Collected data:
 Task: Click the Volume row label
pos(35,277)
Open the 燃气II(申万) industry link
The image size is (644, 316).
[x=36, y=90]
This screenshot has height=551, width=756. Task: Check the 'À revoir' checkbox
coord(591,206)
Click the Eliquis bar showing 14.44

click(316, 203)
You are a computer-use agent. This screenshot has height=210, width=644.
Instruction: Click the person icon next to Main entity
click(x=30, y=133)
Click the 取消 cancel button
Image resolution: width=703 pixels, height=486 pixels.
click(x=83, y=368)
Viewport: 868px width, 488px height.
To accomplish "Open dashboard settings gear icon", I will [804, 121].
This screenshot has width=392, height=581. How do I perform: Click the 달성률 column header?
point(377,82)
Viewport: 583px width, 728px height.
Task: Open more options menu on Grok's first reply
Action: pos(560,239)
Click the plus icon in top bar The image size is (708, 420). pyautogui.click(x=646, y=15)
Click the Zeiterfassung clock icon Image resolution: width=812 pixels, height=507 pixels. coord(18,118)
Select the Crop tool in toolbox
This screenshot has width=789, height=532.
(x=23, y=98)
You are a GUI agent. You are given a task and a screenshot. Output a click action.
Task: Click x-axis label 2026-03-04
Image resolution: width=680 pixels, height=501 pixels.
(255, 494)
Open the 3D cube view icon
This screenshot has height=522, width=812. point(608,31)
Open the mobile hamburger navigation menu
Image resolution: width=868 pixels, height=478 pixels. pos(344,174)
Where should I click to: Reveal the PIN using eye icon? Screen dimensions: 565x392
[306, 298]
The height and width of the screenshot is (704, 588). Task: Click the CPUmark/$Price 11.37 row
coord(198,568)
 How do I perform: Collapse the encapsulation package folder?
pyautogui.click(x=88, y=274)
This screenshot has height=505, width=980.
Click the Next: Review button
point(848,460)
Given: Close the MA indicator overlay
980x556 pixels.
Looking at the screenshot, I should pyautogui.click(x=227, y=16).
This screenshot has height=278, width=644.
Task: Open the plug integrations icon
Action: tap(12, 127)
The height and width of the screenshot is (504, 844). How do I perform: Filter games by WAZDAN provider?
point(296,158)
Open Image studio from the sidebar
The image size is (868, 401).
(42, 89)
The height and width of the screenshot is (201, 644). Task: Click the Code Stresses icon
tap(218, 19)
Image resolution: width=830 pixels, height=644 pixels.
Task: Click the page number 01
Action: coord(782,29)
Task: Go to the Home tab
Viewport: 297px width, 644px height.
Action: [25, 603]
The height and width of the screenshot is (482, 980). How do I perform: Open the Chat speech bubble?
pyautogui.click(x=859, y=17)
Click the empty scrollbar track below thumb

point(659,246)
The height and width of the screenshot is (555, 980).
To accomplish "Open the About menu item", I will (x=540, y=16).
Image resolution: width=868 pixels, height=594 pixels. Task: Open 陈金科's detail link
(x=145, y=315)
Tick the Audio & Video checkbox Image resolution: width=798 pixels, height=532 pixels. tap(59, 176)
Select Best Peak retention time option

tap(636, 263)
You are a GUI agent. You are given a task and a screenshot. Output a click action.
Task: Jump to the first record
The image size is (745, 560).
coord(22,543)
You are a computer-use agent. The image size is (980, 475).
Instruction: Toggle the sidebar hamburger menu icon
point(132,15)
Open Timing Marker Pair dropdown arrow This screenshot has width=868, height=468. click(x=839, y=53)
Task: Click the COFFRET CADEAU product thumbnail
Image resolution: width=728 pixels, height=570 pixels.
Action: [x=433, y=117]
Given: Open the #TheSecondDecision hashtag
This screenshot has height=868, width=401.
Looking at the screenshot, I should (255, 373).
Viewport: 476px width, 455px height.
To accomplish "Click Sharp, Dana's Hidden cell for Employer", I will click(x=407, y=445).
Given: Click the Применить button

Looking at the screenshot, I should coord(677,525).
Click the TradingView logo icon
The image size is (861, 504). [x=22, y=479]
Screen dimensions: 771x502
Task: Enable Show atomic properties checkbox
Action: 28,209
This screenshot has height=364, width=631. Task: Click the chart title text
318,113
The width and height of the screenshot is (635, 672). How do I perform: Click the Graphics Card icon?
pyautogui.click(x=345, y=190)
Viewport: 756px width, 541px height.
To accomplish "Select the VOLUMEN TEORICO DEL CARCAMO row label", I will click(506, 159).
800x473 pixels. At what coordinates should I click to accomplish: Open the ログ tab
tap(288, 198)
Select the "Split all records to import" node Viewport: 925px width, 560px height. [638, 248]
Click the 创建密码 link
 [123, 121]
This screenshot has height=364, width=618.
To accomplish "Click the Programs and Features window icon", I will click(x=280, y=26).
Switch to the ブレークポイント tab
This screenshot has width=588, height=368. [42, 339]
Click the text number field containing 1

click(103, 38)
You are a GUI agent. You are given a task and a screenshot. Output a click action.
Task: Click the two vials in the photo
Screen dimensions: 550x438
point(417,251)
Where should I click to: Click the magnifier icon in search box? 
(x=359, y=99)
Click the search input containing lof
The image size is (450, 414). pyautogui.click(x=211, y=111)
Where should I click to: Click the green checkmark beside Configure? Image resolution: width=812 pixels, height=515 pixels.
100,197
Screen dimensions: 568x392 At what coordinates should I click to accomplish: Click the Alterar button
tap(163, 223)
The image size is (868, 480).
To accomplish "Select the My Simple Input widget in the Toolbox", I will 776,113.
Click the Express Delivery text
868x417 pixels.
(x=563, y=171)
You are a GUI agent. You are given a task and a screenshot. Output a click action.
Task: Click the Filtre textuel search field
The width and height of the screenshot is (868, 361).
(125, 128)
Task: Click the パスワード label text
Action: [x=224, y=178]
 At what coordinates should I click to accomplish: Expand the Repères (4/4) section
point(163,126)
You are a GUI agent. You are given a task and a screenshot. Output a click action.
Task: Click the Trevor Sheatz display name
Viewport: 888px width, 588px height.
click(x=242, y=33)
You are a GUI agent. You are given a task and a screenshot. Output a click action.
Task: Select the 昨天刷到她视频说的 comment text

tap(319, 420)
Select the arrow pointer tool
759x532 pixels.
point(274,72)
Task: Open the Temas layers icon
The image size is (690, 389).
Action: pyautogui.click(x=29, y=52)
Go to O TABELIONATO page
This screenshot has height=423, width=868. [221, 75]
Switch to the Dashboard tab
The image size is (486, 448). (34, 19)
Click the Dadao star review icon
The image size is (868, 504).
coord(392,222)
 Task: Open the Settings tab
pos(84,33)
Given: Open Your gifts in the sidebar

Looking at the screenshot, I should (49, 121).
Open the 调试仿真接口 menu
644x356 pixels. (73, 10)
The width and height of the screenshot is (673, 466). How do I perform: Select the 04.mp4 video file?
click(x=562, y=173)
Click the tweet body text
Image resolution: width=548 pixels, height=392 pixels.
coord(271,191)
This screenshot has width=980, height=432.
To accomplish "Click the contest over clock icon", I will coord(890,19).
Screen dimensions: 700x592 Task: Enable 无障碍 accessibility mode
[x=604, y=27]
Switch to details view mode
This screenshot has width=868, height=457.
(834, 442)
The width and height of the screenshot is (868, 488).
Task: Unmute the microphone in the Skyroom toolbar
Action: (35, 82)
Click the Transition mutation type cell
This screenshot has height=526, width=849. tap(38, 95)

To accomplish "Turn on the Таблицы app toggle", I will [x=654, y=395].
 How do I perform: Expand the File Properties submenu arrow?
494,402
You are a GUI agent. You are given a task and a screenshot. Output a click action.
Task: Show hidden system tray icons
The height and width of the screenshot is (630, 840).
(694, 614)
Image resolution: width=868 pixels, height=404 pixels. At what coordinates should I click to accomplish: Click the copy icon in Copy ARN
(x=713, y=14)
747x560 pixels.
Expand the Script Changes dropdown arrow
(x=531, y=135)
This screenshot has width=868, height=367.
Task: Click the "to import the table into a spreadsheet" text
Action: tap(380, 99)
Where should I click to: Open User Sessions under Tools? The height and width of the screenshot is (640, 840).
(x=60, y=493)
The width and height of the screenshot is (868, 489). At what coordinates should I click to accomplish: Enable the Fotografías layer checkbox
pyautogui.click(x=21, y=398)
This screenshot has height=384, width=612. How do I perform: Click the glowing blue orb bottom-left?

__WHAT TO WORK ON__: Lines from the start of the records through the one containing "Click the 取消 cancel button" are what should be retyped, exactly and in full, both ends included.

__EXERCISE RESULT__:
 Task: Click the Volume row label
pos(35,277)
Open the 燃气II(申万) industry link
The image size is (644, 316).
[x=36, y=90]
This screenshot has height=551, width=756. Task: Check the 'À revoir' checkbox
coord(591,206)
Click the Eliquis bar showing 14.44

click(316, 203)
You are a computer-use agent. This screenshot has height=210, width=644.
Instruction: Click the person icon next to Main entity
click(x=30, y=133)
Click the 取消 cancel button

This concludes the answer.